Department of Investigational Cancer Therapeutics, Phase I Program, MD Anderson Cancer Center, Houston, Texas 77030-4009, USA.
Clin Cancer Res. 2010 Feb 15;16(4):1289-97. doi: 10.1158/1078-0432.CCR-09-2684. Epub 2010 Feb 9.
To safely assess new drugs, cancer patients in initial cohorts of phase I oncology studies receive low drug doses. Doses are successively increased until the maximum tolerated dose (MTD) is determined. Because traditional chemotherapy is often more effective near the MTD, ethical concerns have been raised about administration of low drug doses to phase I patients. However, a substantial portion of oncology trials now investigate targeted agents, which may have different dose-response relationships than cytotoxic chemotherapies.
Twenty-four consecutive trials treating 683 patients between October 1, 2004, and June 30, 2008, at MD Anderson Cancer Center were analyzed. Patients were assigned to a low-dose (<or=25% MTD), medium-dose (25-75% MTD), or high-dose (>or=75% MTD) group, and groups were compared for response rate, time-to-treatment failure, progression-free survival, overall survival, and toxicity. To remove negatively biasing data from the high-dose group, in a second analysis, patients treated above the MTD were excluded (high-dose group, 75-100% MTD). Of the 683 patients, 97.7% received targeted agents.

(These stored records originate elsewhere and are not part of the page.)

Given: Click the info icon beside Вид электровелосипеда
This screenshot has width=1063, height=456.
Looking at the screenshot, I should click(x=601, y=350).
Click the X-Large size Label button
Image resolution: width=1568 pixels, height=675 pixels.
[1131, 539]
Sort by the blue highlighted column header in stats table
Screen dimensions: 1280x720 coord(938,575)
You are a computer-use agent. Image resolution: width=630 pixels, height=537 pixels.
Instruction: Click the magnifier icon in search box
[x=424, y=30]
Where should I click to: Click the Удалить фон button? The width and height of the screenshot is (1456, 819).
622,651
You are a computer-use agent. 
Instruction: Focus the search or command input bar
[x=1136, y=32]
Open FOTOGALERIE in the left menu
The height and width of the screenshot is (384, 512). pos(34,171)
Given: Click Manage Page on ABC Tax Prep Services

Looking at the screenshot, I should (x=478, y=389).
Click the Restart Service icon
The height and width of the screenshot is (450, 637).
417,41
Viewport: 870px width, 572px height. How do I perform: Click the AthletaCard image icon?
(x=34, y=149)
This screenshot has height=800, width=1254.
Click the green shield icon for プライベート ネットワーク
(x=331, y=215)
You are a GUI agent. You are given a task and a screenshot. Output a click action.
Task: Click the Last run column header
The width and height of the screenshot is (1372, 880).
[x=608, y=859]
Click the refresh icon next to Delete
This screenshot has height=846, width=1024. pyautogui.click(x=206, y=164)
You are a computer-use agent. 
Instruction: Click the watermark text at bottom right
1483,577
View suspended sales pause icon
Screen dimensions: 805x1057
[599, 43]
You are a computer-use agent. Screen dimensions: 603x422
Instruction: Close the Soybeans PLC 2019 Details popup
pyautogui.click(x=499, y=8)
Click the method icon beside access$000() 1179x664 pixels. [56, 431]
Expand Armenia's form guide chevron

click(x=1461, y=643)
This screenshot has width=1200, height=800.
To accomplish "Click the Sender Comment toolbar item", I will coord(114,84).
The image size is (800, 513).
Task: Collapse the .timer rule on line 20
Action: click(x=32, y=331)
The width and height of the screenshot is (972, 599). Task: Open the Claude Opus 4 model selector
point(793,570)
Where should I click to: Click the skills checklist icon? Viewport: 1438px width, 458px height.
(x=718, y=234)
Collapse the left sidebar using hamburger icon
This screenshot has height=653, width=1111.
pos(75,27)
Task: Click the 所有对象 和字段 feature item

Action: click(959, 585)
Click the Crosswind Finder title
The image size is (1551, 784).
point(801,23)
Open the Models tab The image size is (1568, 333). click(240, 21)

Even when excluding patients above the MTD, there was an early trend favoring the low- versus high-dose group in time-to-treatment failure, with 32.9% versus 25.2% of patients on therapy at 3 months (P = 0.08). In addition, the low-dose group fared at least as well as the other groups in all other outcomes, including response rate, progression-free survival, overall survival, and toxicity.
These data may help alleviate concerns that patients who receive low drug doses on contemporary phase I oncology trials fare worse and suggest targeted agents may have different dose-response relationships than cytotoxic chemotherapies.
为了安全地评估新药,在 I 期肿瘤学研究的初始队列中,癌症患者接受低剂量药物。剂量逐渐增加,直到确定最大耐受剂量(MTD)。由于传统化疗在接近 MTD 时通常更有效,因此人们对给 I 期患者给予低剂量药物提出了伦理方面的担忧。然而,现在相当一部分肿瘤学试验都在研究靶向药物,这些药物的剂量反应关系可能与细胞毒性化疗药物不同。
对 2004 年 10 月 1 日至 2008 年 6 月 30 日期间在 MD 安德森癌症中心进行的 24 项连续试验共 683 例患者进行了分析。将患者分为低剂量(≤25% MTD)、中剂量(25%-75% MTD)或高剂量(≥75% MTD)组,并对各组的反应率、治疗失败时间、无进展生存期、总生存期和毒性进行比较。为了消除高剂量组中存在的负偏数据,在第二次分析中,排除了接受 MTD 以上剂量治疗的患者(高剂量组,75%-100% MTD)。在 683 例患者中,97.7%接受了靶向药物治疗。
即使排除接受 MTD 以上剂量的患者,在治疗失败时间方面,低剂量组仍较高剂量组有早期趋势,3 个月时仍有 32.9%和 25.2%的患者接受治疗(P = 0.08)。此外,低剂量组在所有其他结局方面至少与其他组一样,包括反应率、无进展生存期、总生存期和毒性。
这些数据可能有助于缓解人们的担忧,即接受当代 I 期肿瘤学试验低剂量药物的患者预后较差,并表明靶向药物的剂量反应关系可能与细胞毒性化疗药物不同。